Jeff Gold <jgold@mazunetworks.com> writes:
>> I was sort of expecting you to come back and say that you
>> thought the process might have done 640K TRUNCATEs over its lifespan,
>> but I guess not?
> That's possible. The process does twelve TRUNCATEs every minute. The
> problem we're talking about seems to occur only when the system has been
> running for quite some time. Still, that's seems like an awefully slow
> rate. Is it really likely that a postmaster backend would accumulate
> relcache entries in this case?
Well, assuming that TRUNCATE is in fact causing a relcache entry to get
leaked, it's a kilobyte-and-change per entry ... so 12K per minute,
17M or so per day, you'd get to 640000 entries in about 37 days.
> What stands out is that nearly all of the entries seem to be pg_*
> tables. A "grep '^pg_' crash_dump | wc -l" gives 640499 entries, which
> is pretty nearly the entire file. We are careful not to name our tables
> with the "pg_" prefix, so I believe these are system tables.

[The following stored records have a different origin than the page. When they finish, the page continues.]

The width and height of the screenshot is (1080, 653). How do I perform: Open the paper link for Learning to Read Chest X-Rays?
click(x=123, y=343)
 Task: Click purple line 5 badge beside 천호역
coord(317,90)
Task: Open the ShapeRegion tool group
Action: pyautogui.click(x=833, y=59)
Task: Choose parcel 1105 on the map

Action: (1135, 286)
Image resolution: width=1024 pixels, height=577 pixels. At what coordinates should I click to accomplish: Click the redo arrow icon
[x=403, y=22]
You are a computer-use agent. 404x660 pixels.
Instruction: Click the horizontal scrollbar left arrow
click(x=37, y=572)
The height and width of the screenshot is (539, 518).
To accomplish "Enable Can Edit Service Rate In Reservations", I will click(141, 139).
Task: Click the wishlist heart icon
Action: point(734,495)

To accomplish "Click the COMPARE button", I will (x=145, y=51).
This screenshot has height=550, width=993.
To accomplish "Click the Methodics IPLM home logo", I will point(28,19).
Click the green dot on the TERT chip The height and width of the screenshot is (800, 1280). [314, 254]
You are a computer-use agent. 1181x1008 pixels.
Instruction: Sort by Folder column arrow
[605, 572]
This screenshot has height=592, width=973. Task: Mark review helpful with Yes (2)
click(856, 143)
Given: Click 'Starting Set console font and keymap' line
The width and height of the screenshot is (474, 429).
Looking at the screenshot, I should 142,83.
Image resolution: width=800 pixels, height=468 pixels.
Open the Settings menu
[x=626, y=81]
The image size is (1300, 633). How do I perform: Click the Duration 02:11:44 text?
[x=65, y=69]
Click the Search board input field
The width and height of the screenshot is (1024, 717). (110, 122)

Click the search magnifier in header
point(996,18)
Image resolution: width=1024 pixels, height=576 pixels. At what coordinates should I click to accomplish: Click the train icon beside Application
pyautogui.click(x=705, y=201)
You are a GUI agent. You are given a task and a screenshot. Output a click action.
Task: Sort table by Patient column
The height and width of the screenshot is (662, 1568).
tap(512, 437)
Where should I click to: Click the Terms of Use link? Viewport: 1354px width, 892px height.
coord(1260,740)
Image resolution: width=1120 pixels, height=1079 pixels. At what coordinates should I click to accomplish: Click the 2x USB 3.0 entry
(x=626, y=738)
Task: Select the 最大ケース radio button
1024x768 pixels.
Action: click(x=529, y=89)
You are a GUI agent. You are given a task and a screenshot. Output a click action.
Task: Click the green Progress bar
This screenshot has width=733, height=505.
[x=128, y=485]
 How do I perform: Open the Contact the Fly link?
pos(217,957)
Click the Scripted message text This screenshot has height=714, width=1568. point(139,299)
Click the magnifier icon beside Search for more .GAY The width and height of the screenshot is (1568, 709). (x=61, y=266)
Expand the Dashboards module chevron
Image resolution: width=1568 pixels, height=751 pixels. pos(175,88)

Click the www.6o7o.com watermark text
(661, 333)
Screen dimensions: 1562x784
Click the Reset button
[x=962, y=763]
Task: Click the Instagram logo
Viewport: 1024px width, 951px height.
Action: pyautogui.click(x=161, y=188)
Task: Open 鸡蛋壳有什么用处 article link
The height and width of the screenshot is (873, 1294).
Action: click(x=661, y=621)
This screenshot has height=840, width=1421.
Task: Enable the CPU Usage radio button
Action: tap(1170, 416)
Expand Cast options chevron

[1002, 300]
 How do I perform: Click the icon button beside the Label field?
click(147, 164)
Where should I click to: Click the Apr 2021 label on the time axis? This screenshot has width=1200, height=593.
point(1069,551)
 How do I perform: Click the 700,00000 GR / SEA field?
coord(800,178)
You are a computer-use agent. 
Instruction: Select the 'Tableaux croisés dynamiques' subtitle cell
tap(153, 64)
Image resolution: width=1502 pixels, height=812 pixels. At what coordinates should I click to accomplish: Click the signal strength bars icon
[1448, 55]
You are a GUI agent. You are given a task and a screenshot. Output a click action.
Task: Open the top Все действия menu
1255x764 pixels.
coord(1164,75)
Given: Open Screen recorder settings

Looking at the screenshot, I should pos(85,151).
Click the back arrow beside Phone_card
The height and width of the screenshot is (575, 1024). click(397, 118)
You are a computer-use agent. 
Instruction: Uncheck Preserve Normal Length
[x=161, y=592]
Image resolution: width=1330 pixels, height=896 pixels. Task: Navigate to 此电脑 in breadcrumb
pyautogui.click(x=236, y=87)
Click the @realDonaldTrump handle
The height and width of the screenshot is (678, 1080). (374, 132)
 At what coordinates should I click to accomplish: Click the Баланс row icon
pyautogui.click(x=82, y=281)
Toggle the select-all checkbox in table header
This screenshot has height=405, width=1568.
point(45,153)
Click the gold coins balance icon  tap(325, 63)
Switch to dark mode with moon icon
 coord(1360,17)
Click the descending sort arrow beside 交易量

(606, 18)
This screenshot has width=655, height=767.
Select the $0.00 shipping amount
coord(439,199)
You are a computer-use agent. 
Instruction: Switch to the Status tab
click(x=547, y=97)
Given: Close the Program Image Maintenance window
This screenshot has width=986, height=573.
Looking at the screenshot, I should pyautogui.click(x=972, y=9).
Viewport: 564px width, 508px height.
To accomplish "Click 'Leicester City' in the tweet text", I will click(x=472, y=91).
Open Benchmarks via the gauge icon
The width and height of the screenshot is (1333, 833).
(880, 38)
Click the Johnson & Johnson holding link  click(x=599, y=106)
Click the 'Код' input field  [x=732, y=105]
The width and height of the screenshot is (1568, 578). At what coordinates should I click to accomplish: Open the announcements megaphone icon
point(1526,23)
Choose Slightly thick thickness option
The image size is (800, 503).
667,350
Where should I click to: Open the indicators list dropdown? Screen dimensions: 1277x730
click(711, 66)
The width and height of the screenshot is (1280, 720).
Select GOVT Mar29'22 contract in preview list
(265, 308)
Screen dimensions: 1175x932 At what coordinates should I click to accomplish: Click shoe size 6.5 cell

This is
> part of what originally made us believe pg_autovacuum was responsible.
I am not completely sure without looking at the code, but I think
TRUNCATE makes a short-lived table by the name of pg_temp_xxx, so
this observation seems to fit with the idea that TRUNCATE's at fault.
You showed some pg_toast entries in your original list, too, but those
could be subsidiaries of the truncated tables.
I think we have a suspect --- will go look.